基肄城(きいじょう / きいのき、椽城)は、福岡県筑紫野市と佐賀県三養基郡基山町にまたがる基山(きざん)に築かれた、日本の古代山城。城跡は、1954年(昭和29年)3月20日、国の特別史跡「基肄(椽)城跡」に指定されている。

概要

基肄城は、白村江の戦いで唐・新羅連合軍に大敗した後、大和朝廷が倭(日本)の防衛のために築いた古代山城である。665年(天智天皇4年)、大野城とともに築いたことが『日本書紀』に記載されている。城郭の建設を担当したのはいずれも亡命百済人で、「兵法に閑(なら)う」と評された、軍事技術の専門家の憶礼福留(おくらいふくる)と四比福夫(しひふくぶ)である。また、大野城・基肄城とともに長門国にも亡命百済人が城を建設しているが、城の名称は記載されず、所在地も不明である。そして、『続日本紀』 の698年(文武天皇2年)には、大野城・基肄城・鞠智城の三城の修復記事が記載され、『万葉集』にも、「記夷城(きいのき)」と、記載されている。

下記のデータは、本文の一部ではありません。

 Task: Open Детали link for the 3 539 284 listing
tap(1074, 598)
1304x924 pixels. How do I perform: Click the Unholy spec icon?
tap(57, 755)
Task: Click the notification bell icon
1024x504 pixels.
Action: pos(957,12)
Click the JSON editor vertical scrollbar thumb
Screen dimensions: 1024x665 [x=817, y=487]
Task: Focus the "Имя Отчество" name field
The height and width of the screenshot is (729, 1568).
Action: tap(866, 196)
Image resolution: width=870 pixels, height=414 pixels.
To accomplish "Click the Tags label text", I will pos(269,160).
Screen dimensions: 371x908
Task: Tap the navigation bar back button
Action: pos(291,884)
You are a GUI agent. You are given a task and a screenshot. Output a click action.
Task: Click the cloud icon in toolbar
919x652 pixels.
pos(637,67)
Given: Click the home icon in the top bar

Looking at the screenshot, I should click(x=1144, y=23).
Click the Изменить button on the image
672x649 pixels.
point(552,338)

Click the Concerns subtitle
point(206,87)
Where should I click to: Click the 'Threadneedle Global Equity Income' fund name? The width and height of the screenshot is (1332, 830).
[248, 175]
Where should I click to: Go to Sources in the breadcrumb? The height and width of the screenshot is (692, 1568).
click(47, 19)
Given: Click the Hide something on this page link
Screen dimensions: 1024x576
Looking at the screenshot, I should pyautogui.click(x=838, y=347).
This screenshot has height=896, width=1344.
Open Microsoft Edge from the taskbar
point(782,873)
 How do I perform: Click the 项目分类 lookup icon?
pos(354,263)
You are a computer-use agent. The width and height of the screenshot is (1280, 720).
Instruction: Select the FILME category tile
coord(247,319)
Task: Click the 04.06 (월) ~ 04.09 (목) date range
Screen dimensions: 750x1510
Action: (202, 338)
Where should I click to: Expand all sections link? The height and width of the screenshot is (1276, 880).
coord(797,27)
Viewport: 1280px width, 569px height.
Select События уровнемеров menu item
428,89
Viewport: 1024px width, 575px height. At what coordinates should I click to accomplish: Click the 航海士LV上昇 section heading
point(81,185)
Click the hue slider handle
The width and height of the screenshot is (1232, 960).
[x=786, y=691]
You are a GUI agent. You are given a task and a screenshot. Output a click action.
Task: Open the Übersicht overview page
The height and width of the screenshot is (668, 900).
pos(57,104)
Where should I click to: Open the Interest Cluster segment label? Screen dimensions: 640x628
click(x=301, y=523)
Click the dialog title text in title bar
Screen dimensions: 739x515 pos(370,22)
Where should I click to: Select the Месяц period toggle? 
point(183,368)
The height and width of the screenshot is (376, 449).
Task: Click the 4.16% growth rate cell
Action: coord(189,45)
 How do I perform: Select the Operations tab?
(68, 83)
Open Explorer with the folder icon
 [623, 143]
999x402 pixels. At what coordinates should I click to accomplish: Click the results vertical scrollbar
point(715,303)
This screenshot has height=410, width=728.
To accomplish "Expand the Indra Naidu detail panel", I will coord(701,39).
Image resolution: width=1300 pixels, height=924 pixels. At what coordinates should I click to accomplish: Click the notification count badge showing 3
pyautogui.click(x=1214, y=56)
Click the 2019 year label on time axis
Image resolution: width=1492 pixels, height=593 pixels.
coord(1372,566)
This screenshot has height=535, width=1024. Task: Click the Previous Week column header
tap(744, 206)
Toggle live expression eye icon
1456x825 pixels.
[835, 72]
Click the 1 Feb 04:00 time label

基肄城が所在する基山は、大宰府の南方8キロメートルに位置する。山麓には、大宰府から南下する古代官道が通り、基肄駅(きいのうまや)で築後国方面と肥後国方面に分岐したとされる要衝にある。基肄城は、標高404メートルの基山の3か所の谷を囲み、その東峰(327メートル)にかけて、約3.9キロメートルの城壁を廻らせた包谷式の山城で、城の面積は約60ヘクタールである。城壁は、ほとんどが尾根を廻る土塁であるが、谷部は石塁で塞いでいる。また、山頂では、北側の博多湾、南側の久留米市や有明海、東側の筑紫野市や朝倉市方面、西側の背振の山並みを一望することができる。古代は、大宰府政庁や大野城・阿志岐山城・高良山神籠石など、他の軍事施設と連携を図れる好位置にある。そのため、基肄城は、大宰府を守る南の防御拠点として、主に有明海方面の有事に備えて築かれたとされている。。

発掘調査では、約40棟の礎石建物跡、軒丸瓦・軒平瓦・土器などの出土遺物、頂上部で溜池遺構などが確認されている。城門は、推定2か所を含め、4か所が開く。残存遺構のある城門は、城内北寄りの「北帝(きたみかど)門」と「東北門」である。城内南寄りの「南門」と「東南門」は、あったとされる推定の城門である。城跡見学の玄関口となる南門と一連の水門石垣に、土塁とともに基肄城を代表する水門遺構があり、通水口は国内最大級である。また、2015年(平成27年)の水門石垣の保存修理で、新たに三つの通水溝が発見された。同一の石垣面に四つ以上の排水施設を持つ古代山城は、国内においては唯一、基肄城のみである。

基肄城の東南山麓に、「とうれぎ土塁」と「関屋土塁」が確認されている。水城と大野城の関係と同様に、基肄城と対となり、最も狭い交通路を塞いだ遮断城とされている。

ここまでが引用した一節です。